Tag

, ,

Rupanya momen sakral seperti pernikahan memiliki banyak mitos lho. Mitos memang masih lekat dengan masyarakat Indonesia.Orang-orang tua di keluarga akan banyak menyarankan ini-itu, melarang ini-itu kepada pasangan yang akan melangsungkan pernikahan.

Tentunya terlepas dari benar tidaknya mitos yang banyak beredar di masyarakat, demi menghindarkan hal-hal yang tidak diinginkan, para calon pengantin akan mematuhi larangan tersebut.

Apa saja sih, mitos pernikahan paling terkenal? Berikut lima di antaranya.

Menangis Saat Menikah

Ini dia mitos pertama, yaitu menangis saat pernikahan. Apakah akan mendatangkan hal buruk? Justru tidak. Hal ini dipercaya bisa mendatangkan rezeki besar lho. Begitulah kata nenek moyang yang beredar turun menurun. Pernikahan seumpama ladang yang gersang.

Ladang tersebut membutuhkan air, dan air mata pengantin akan menyuburkan ladang tersebut.

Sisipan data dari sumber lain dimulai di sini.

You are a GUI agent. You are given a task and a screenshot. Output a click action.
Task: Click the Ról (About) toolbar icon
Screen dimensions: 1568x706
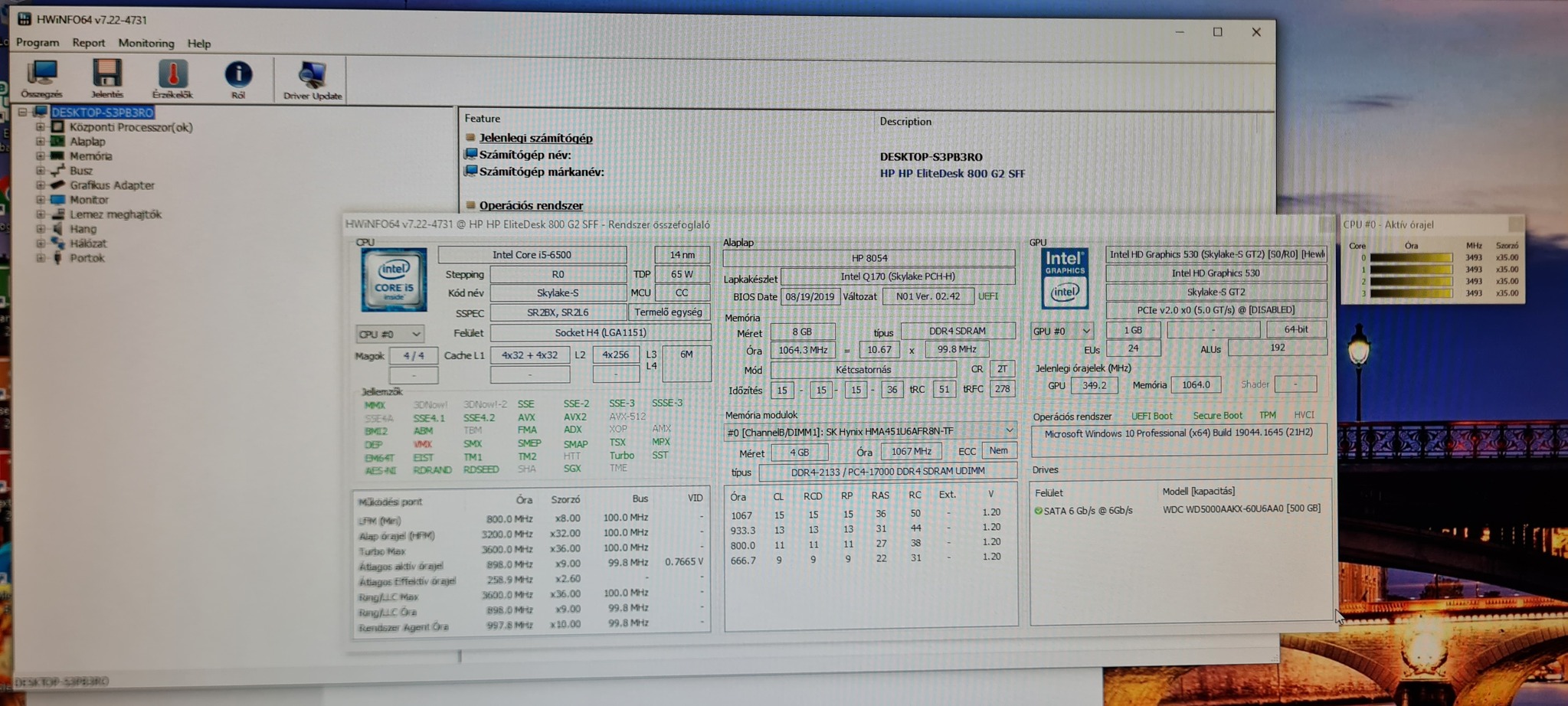pos(240,77)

Dilarang Ada Mutiara Saat Pernikahan

Nah, mitos kedua ini mungkin akan sedikit menyulitkan jika Anda pencinta mutiara. Benda cantik yang satu ini tidak boleh ada saat pesta pernikahan, termasuk tidak boleh menjadi hiasan di gaun pernikahan.

Jadi pesta pernikahan harus bebas dari segala macam pernak-pernik, aksesoris, dan perhiasan yang terbuat dari mutiara. Mengapa? Mitos menyebutkan bahwa mutiara adalah simbol air mata, oleh sebab itu calon pengantin tak boleh memakainya.

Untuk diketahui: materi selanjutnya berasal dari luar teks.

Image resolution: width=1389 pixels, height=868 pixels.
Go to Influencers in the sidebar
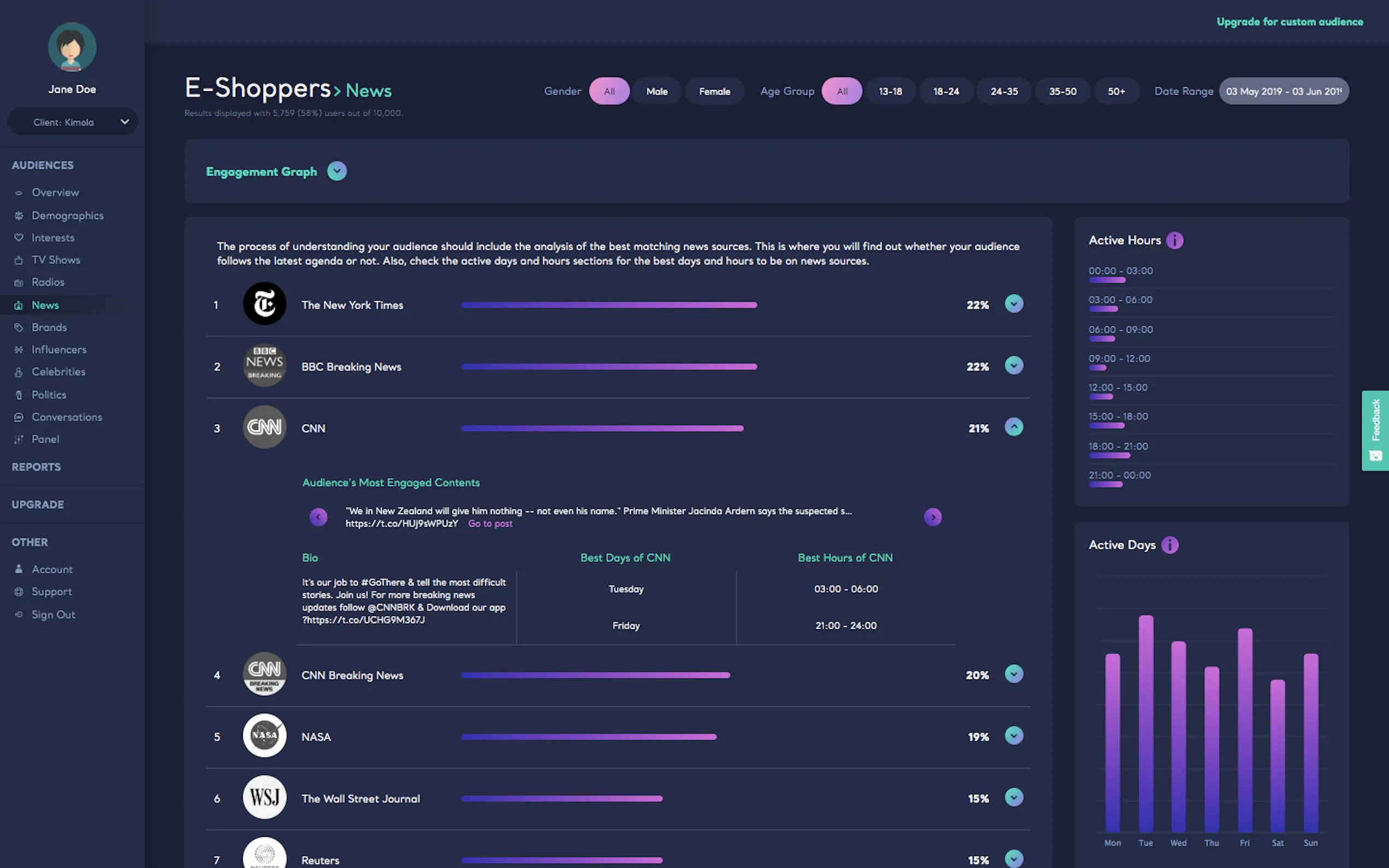[59, 349]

Sebab sepanjang bahtera pernikahan, Anda tidak akan bahagia dan penuh dengan air mata.

Hati-hati Dengan Cincin Kawin yang Jatuh!

Mitos yang ketiga ini seram. Cincin kawin yang jatuh bisa menjadi pertanda buruk lho. Tiga hal akan mewarnai biduk pernikahan Anda, yaitu orang ketiga, kebohongan, dan yang ketiga adalah yang terburuk yaitu perselingkuhan.

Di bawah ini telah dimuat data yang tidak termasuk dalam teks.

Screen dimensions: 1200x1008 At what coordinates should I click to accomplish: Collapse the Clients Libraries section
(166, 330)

Kaki Kanan si Pembawa Rezeki Bagi Pengantin

Mitos yang keempat mengatakan bahwa memasuki ruang pernikahan dengan kaki kanan terlebih dahulu akan mendatangkan rezeki besar. Mengapa? Itu karena kaki kanan dianggap lebih sopan dibandingkan dengan kaki kiri.

Calon Pengantin Pria tak Boleh Menemui Calon Pengantin Wanita yang Dipingit

Mitos yang terakhir ini dipercaya oleh orang Jawa. Calon pengantin pria tak boleh menemui calon pengantin wanita saat sedang dipingit. Mengapa? Karena akan membawa nasib buruk dan menjauhkan rezeki.